Stacey Sinclair: Social Tuning of Automatic Gender and Ethnic Attitudes: The Role of Interpersonal Connection
University of Virginia

It is well known that the desire to foster and maintain interpersonal connection is a fundamental human strength. We proposed that that the desire for interpersonal connection may also serve to increase social justice. Specifically, we proposed that attempts to develop interpersonal connection with someone who has egalitarian views could help people increase individual commitment to equality and justice, even at a non-conscious level. The first experiment is complete and yielded the expected results. Participants exhibited more positive automatic racial attitudes toward Blacks when they are motivated to connect with an experimenter who had egalitarian versus neutral racial attitudes. We expect to run the second experiment during spring semester.

Michele M. Tugade: Positive Emotional Granularity and Resilience: Representing Emotions with Precision Facilitates Emotion Regulation
Boston College

Psychological resilience is the ability to overcome stress and even thrive in the face of adversity (e.g., J. Block & Block, 1980; Masten, Best, Garmezy, 1990). While much of the existing literature focuses on the predictors of resilience and their outcomes, very little attention has been given to the underlying mechanisms that contribute to this capacity to fare well despite stress. Positive emotional granularity is the tendency to discriminate between positive emotions (e.g., joy, interest, contentment), rather than representing feelings in terms of more global states (i.e., pleasantness). Recent research demonstrates that positive emotions can be differentiated from one another (Shiota & Keltner, 2002) and that distinct positive emotions serve to broaden and build personal resources in different ways (Fredrickson, 1998; 2001). This research examines whether people actually make these distinctions when they represent their on-line emotional experience in the context of their daily lives, and the consequences that this has for emotion regulation and resilience. A multi-method approach is employed, including experience-sampling procedures to track momentary experiences of emotion and coping, as well as laboratory tasks to test theoretically derived predictions about emotion regulation.
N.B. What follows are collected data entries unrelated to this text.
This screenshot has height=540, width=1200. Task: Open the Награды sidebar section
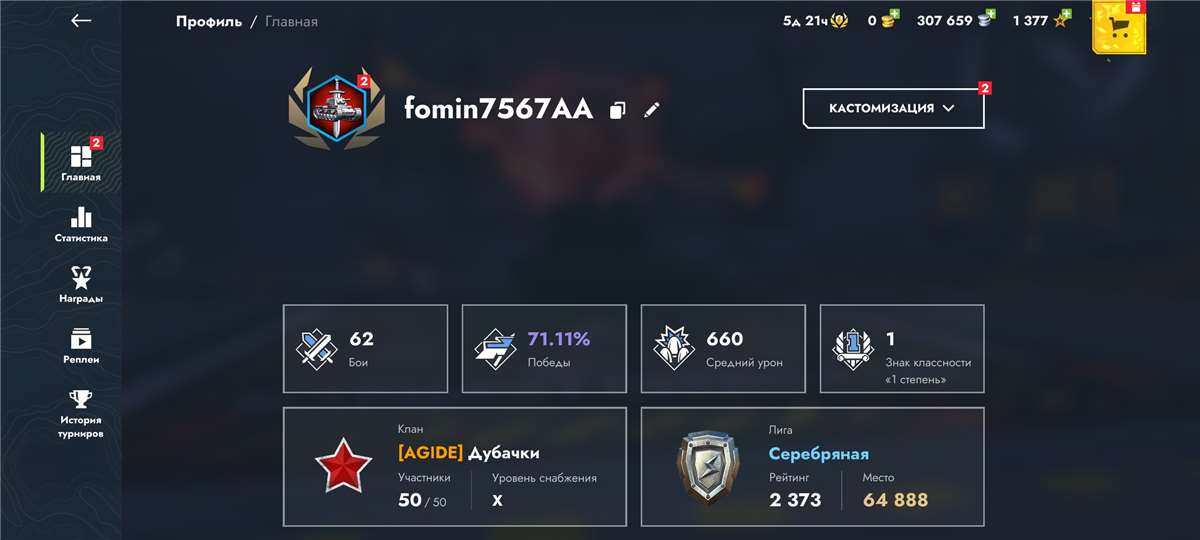(81, 285)
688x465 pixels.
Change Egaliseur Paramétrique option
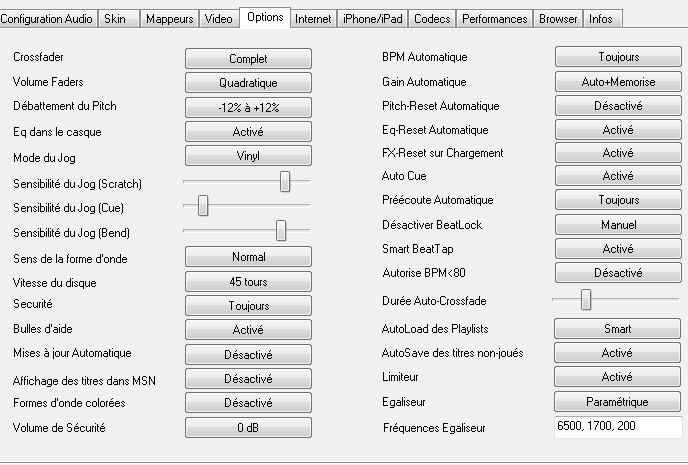click(618, 402)
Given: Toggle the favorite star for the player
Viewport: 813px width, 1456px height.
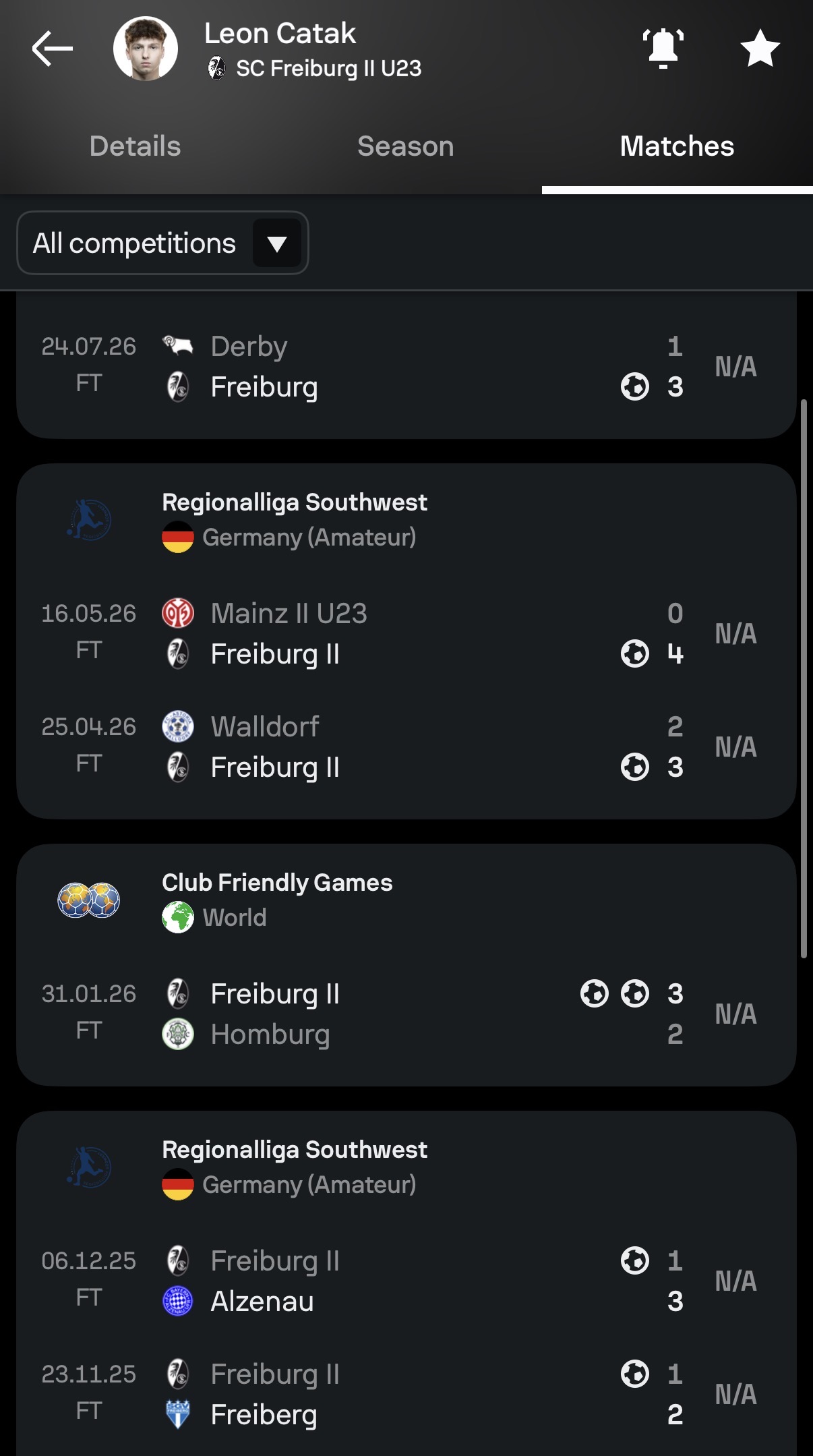Looking at the screenshot, I should [x=760, y=49].
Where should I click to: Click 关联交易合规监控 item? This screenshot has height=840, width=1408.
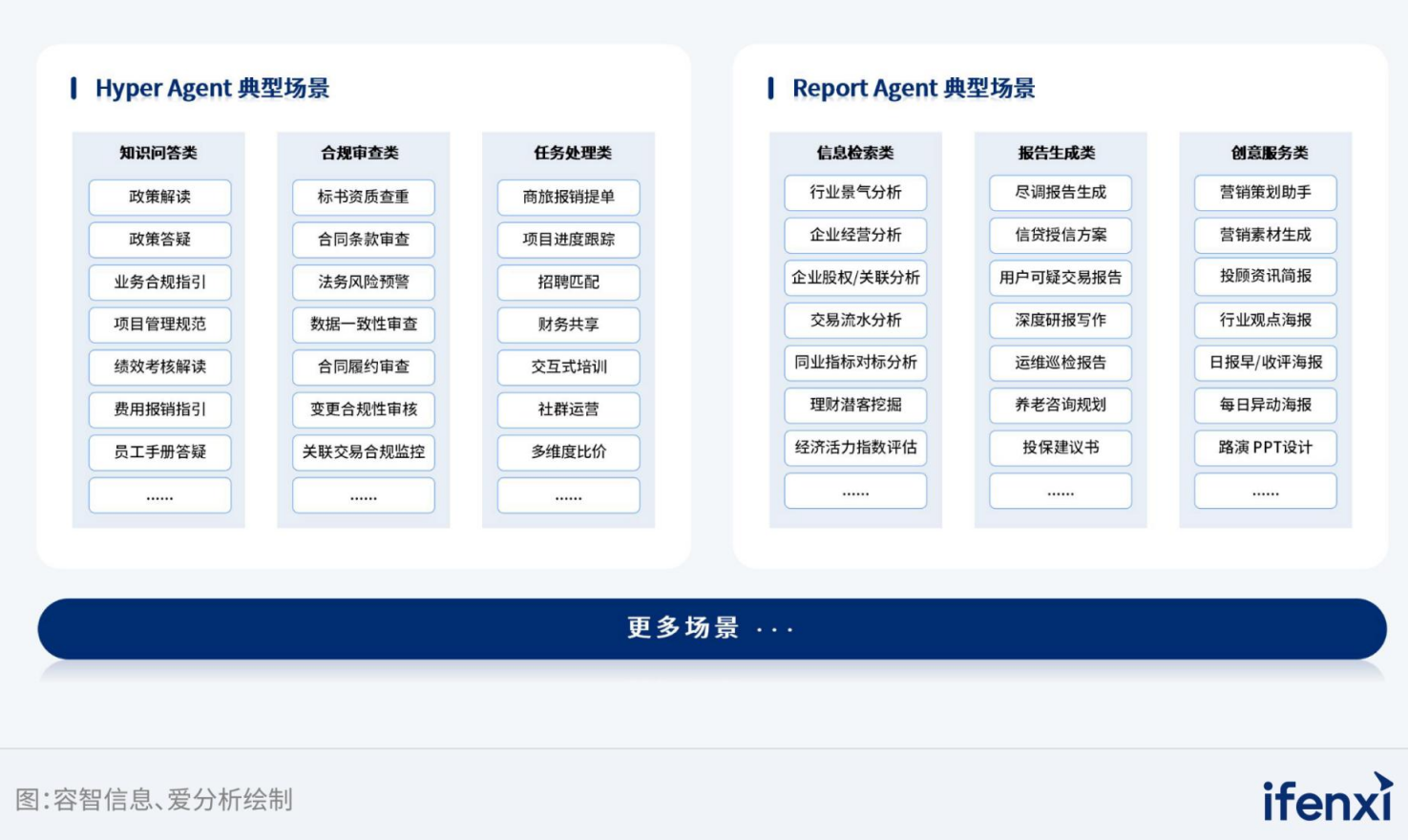click(x=364, y=452)
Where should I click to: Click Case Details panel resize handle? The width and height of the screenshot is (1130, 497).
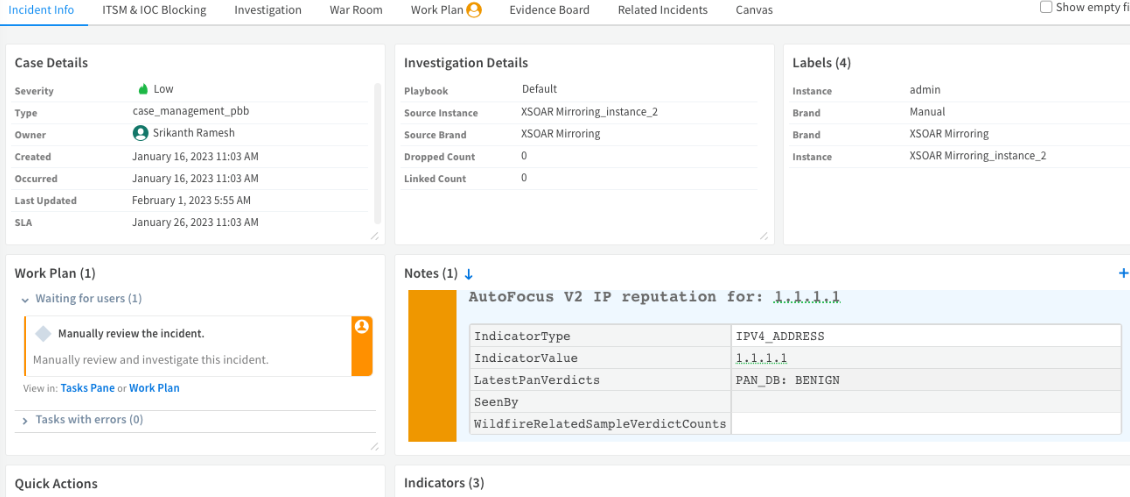375,236
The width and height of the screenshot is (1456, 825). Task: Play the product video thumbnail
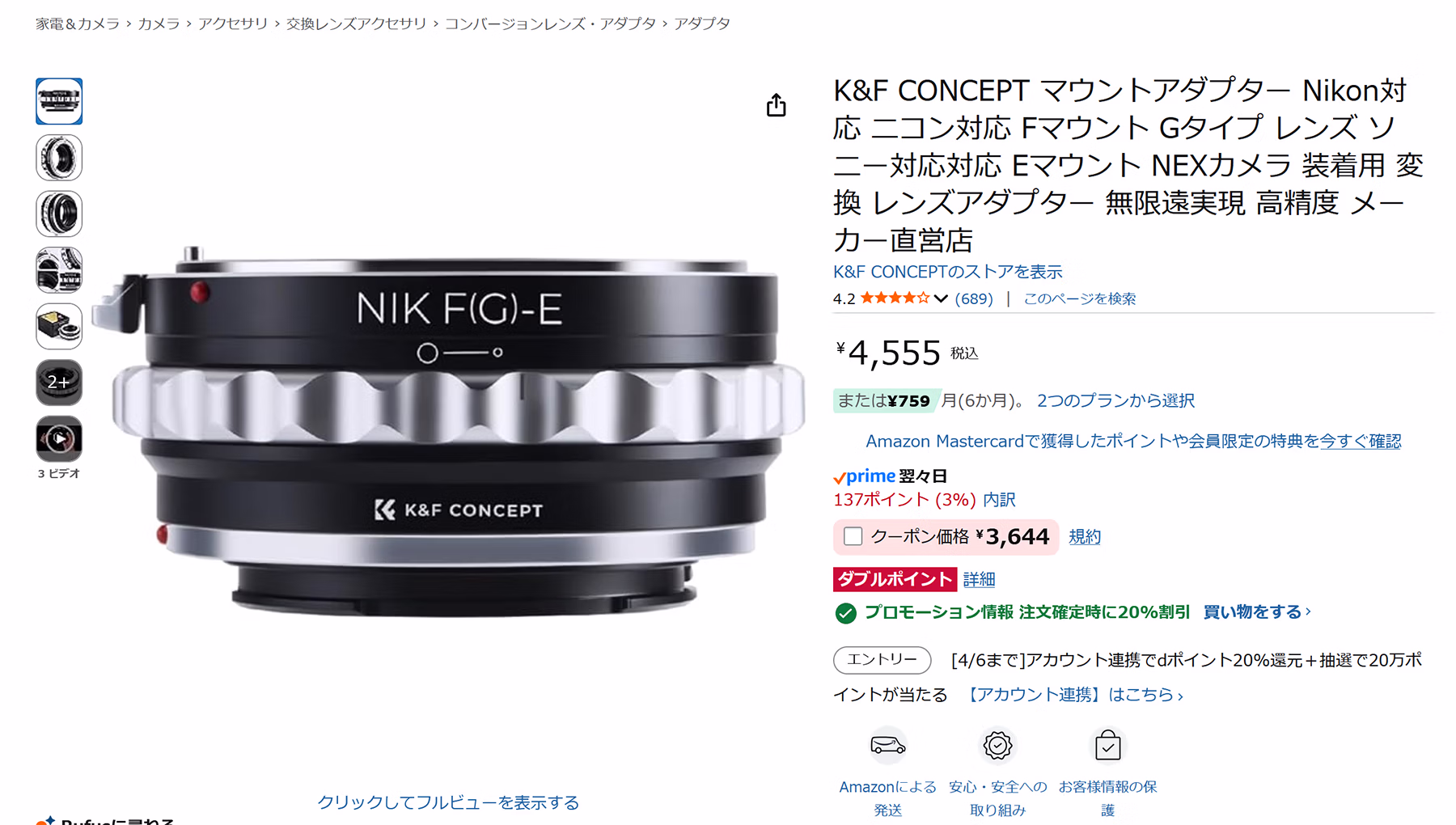click(x=59, y=438)
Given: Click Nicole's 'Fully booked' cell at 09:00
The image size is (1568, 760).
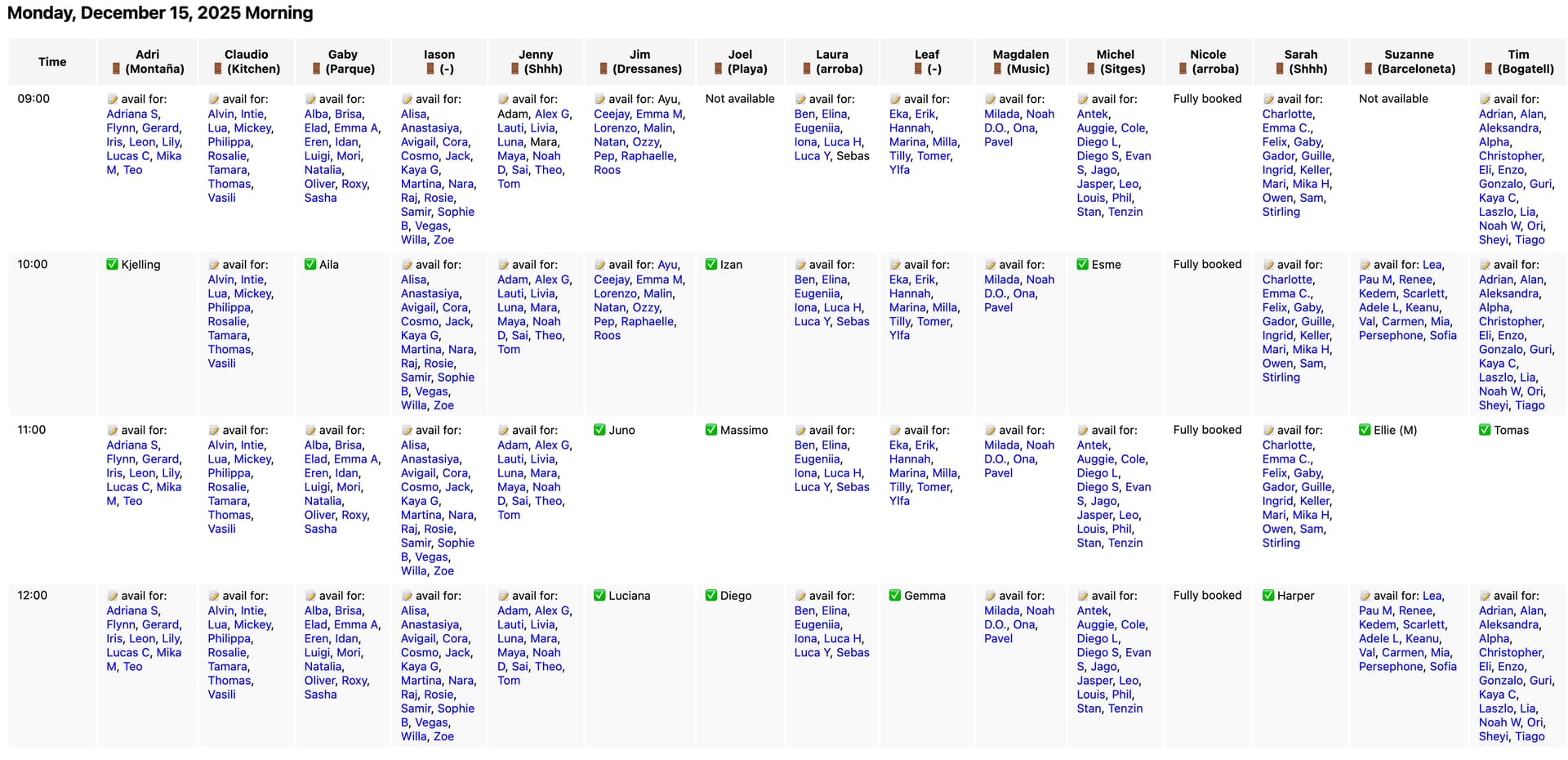Looking at the screenshot, I should click(x=1207, y=99).
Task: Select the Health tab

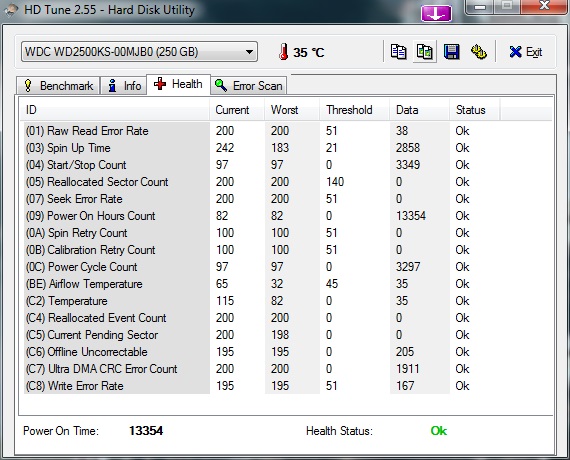Action: tap(178, 84)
Leaf Van Boven: The Social Value of Experiential Versus Material Investments
University of Colorado

I examined whether, compared to material possessions, life experiences are associated with more favorable impressions of people and might better foster successful social relationships. I found that there is a negative stereotype of materialistic people who invest most of their disposable resources in material possessions, and a more positive stereotype of experiential people who invest most of their disposable income in life experiences (Study 1). These stereotypes led people to form more favorable impressions of strangers who invested in life experiences than of strangers who invested in material possessions (Study 2). Finally, participants who were asked to have a conversation with another each other about experiential purchases were more likely to say that they liked each other more, that they enjoyed talking to each other more, and were more interested in pursuing a friendship with the other discussant compared to participants who discussed material purchases (Study 3).